:: Records shown

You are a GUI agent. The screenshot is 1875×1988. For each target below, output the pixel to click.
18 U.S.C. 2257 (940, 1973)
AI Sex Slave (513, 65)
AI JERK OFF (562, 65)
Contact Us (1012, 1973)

::::

■ Work request:
Every entry above should be retyped exactly as shown.

■ Exercise response:
You are a GUI agent. The screenshot is 1875×1988. For each target below, output the pixel to click.
18 U.S.C. 2257 (940, 1973)
AI Sex Slave (513, 65)
AI JERK OFF (562, 65)
Contact Us (1012, 1973)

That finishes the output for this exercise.